Outlook 2026: foreign capital turns to EU & German logistics
Europe in general, and Germany in particular, are set to benefit from increased interest from international investors, experts agreed at Real Asset Media’s European Outlook 2026, which took place in Copenhagen recently.

“Nordic and Benelux pension funds are looking at geopolitical uncertainty and want stability”, said Esther Heilmann, Managing Director Capital Formation, Periskop Partners. “There’s a real move away from the US because of high inflation and other factors.”
Europe is increasingly seen as a safe haven, with stable inflation and interest rates, rule of law and legislative clarity.
“This shift to Europe is a structural change set to last”, said Troels Andersen, Head of Funds Europe & Fund Manager, Aberdeen Investments. “We have three years left of Trump, so geopolitical noise and uncertainty are likely to continue. Investors like predictability, so more Canadian and APAC capital will be laser-focused on Europe.”
There’s a consensus on the need to build resilience and strengthen Europe’s own capabilities and production facilities, while the attractiveness of the EU’s market of 450 million consumers is not lost on foreign companies.
“Eleven out of investors’ 15 preferred targets worldwide are in Europe, with the UK in first place and Germany second”, said Heilmann. “And logistics is the perfect sector to invest that capital in.”

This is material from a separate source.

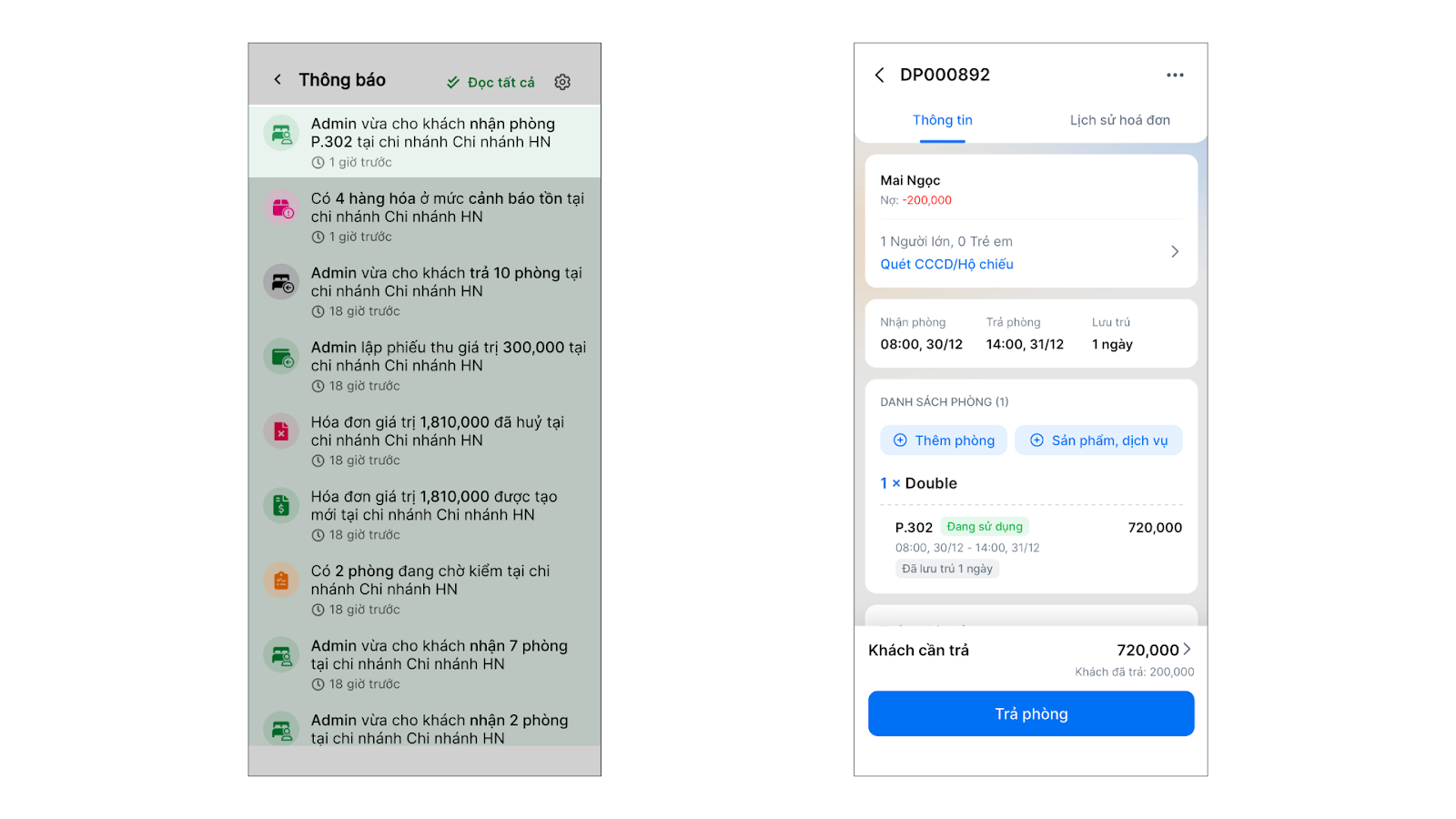Mark all notifications read with Đọc tất cả

point(491,83)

Many factors play in favour of logistics, experts agreed: price corrections have made valuations attractive, the nearshoring trend continues, more foreign companies are targeting European markets and the increase in defence spending will lead to more demand.
“German logistics is in a very strong position now”, said Kilian Mahler, Managing Partner, Periskop Logistics. “In the years ahead we expect significant demand, including 6 million sq.m just for defence requirements.”

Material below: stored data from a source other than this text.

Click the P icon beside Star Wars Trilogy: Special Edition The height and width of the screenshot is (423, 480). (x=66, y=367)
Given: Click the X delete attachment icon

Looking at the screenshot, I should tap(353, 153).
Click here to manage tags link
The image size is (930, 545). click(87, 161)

The defence sector has many advantages, because it is looking for space away from the big cities but close to motorways, lease contracts are very long, usually 20 years, and the companies’ creditworthiness, backed by the State, is excellent. “From a portfolio management perspective, it is almost its own asset class with no correlation to other segments”, said Mahler. “It will need more space and it will have to be modern and energy efficient, so a lot will have to be built.”

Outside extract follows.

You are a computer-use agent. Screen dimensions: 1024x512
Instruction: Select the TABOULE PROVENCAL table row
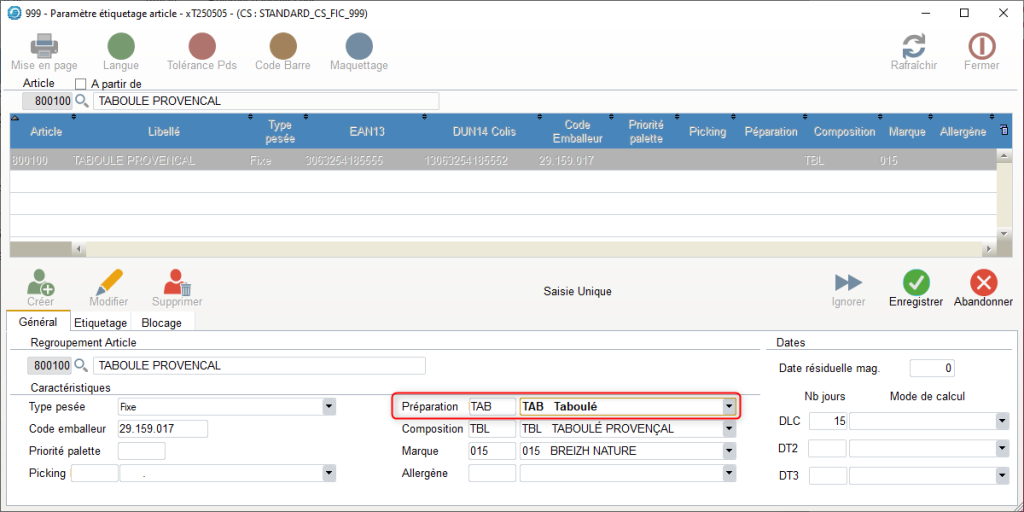[x=400, y=160]
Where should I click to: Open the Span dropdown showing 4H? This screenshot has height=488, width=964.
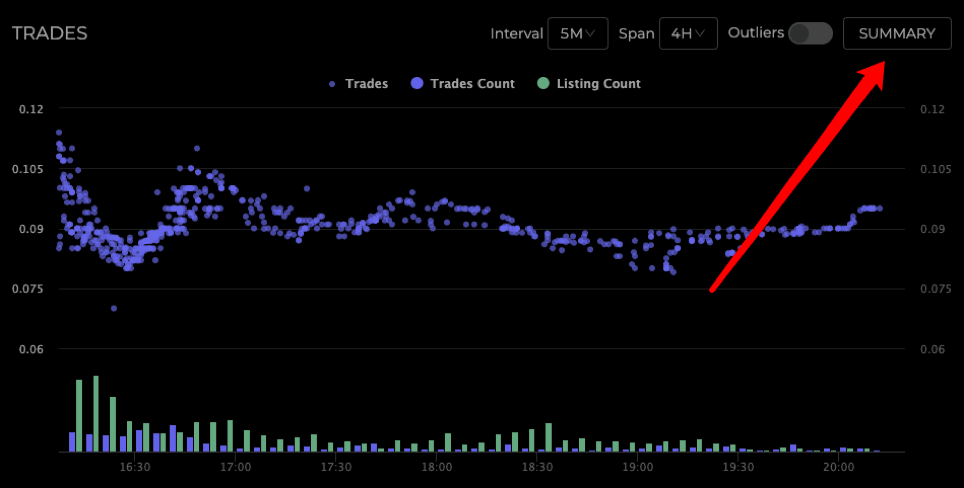pyautogui.click(x=688, y=33)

There has been a real shift in attitudes towards increased defence spending, said Heilmann: “A year a go a lot of funds were not interested in the sector, but now it is seen as critical infrastructure.”
In the meantime, e-commerce penetration continues to increase and this will lead to more demand for logistics assets, in this case closer to cities, ideally last mile to minimise traffic and transport costs.
“We also see many Asian companies coming to the German market looking for space, especially close to the Northern ports”, said Mahler. “We get many calls asking for space, but our portfolio is fully let. Higher demand is likely to lead to higher rents.”
German logistics assets will be in demand from other quarters as well, from the pharmaceutical sector that has specific needs to store medicines to make sure they are available to automotive industries that need to build more electric cars and need specific fire-proof storage for batteries.
“Germany has been through a tough period, but now the future is looking bright”, said Andersen.